By Holly Yan and Barbara Starr
Two women are about to make history by becoming the first female soldiers to graduate from the Army’s exhausting Ranger School.
They’re among the 96 students who will graduate from the intensive training program Friday in Fort Benning, Georgia.
This was the first year the Army opened the course to women on a trial basis.
“This course has proven that every Soldier, regardless of gender, can achieve his or her full potential,” Secretary of the Army John M. McHugh said in a statement.
But it’s not clear what awaits the female graduates.
Unlike the male graduates, the two women can’t apply to join the 75th Ranger Regiment, an elite special operations force.
The Pentagon isn’t expected to make final decisions about exactly what combat roles women will be allowed to fulfill until later this year.

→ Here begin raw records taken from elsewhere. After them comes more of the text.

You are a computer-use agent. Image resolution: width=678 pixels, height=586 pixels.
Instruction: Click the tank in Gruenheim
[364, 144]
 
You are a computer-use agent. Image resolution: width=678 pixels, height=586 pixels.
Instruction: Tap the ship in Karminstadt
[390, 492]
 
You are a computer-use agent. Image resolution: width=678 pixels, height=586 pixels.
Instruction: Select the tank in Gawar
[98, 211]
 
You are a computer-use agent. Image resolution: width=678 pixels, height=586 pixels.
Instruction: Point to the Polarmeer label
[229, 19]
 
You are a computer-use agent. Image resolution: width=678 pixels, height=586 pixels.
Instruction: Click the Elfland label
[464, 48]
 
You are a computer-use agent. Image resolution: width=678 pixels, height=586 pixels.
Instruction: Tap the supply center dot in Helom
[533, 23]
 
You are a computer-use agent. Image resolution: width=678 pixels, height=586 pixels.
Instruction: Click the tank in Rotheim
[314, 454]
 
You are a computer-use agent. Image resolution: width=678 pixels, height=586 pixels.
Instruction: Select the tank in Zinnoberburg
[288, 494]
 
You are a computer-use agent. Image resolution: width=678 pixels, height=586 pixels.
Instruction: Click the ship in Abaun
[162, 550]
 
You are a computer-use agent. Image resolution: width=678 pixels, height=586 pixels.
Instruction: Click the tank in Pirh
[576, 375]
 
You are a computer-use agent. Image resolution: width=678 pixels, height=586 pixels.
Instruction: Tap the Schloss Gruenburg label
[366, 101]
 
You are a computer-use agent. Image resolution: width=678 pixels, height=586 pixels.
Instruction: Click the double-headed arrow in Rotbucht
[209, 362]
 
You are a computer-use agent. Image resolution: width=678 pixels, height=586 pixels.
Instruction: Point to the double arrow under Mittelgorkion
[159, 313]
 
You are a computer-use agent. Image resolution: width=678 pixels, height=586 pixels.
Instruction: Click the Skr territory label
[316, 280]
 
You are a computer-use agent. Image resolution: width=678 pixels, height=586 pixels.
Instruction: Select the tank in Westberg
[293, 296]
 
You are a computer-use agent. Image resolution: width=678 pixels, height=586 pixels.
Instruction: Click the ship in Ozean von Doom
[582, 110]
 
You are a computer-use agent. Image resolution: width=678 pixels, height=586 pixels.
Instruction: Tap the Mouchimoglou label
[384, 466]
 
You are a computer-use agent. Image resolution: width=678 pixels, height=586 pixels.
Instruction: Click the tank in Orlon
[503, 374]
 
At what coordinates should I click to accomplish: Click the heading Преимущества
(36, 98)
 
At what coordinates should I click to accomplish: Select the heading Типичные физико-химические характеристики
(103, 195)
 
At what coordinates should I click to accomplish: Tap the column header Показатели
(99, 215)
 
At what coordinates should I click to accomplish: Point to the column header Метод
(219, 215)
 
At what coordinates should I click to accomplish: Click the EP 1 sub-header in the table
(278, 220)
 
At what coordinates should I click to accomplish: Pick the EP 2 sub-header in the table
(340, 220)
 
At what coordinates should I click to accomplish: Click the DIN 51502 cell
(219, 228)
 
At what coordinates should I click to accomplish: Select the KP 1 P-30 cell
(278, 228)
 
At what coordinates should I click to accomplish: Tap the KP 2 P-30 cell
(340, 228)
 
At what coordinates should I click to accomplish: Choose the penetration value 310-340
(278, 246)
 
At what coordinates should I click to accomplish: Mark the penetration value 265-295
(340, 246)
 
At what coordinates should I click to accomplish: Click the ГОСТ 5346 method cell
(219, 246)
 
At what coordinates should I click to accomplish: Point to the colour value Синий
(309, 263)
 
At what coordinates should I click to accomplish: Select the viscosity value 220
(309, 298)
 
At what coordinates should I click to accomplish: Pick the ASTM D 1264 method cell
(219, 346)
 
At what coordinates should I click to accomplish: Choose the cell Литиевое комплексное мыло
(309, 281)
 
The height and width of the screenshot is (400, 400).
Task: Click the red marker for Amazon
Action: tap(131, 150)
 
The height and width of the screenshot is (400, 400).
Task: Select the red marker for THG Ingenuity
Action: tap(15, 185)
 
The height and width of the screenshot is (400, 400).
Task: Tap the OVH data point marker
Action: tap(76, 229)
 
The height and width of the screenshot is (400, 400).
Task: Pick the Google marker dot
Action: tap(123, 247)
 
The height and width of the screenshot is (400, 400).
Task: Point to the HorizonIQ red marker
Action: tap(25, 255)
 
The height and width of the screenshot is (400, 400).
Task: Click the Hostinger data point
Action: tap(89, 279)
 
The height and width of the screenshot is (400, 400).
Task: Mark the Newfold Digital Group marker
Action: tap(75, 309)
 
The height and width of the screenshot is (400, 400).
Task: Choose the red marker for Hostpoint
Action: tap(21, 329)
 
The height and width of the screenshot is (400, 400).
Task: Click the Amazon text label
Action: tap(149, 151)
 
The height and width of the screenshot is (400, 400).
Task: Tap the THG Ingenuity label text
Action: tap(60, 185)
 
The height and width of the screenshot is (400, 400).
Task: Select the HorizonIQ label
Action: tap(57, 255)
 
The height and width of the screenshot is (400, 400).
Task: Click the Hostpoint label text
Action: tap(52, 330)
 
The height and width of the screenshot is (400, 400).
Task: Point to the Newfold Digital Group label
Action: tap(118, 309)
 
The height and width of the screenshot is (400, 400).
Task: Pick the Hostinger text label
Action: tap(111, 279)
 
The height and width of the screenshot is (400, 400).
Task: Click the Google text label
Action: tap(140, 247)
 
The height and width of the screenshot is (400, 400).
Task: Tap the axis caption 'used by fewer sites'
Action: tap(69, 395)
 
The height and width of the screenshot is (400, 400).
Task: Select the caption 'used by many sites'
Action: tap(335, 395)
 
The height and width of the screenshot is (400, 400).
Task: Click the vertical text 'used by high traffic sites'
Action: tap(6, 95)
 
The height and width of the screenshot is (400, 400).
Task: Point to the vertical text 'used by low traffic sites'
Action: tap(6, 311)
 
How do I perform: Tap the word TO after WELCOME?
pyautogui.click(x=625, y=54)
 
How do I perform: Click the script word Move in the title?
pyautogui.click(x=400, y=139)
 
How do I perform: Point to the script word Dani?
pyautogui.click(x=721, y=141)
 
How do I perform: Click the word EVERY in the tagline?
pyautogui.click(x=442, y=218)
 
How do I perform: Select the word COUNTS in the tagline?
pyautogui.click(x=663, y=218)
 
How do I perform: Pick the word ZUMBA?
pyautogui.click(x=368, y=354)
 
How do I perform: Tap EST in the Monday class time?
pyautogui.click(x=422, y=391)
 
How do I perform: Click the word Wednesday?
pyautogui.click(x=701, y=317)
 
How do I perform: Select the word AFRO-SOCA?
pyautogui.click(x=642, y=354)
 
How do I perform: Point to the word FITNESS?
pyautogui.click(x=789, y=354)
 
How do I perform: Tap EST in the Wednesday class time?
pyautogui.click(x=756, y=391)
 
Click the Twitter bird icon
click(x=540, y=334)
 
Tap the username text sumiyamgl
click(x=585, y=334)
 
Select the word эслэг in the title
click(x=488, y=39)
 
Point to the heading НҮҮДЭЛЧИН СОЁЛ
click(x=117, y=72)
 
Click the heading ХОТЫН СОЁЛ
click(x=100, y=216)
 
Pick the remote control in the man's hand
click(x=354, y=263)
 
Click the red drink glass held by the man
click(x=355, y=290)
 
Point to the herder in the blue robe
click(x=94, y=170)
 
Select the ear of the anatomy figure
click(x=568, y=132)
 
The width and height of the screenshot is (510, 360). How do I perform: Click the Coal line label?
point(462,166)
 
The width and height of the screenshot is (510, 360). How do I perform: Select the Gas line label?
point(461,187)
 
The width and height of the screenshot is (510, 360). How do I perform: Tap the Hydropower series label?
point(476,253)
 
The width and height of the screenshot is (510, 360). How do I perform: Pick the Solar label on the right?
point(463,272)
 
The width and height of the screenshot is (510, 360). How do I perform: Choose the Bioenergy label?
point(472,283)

The Pentagon describes Ranger School as “the Army’s premier combat leadership course, teaching Ranger students how to overcome fatigue, hunger, and stress to lead Soldiers during small unit combat operations.”
The current class started in April with 381 men and 19 women. The students were forced to train with minimal food and little sleep and had to learn how to operate in the woods, mountains and swamplands.
Students also had to undergo a physical fitness test that included 49 push-ups, 59 sit-ups, a 5-mile run in 40 minutes, six chin-ups, a swim test, a land navigation test, a 12-mile foot march in three hours, several obstacle courses, four days of military mountaineering, three parachute jumps, four air assaults on helicopters, and 27 days of mock combat patrols.
By the end of the 62-day course, only 94 men and two women met all the requirements.
The Pentagon did not identify the names of the soldiers set to graduate Friday.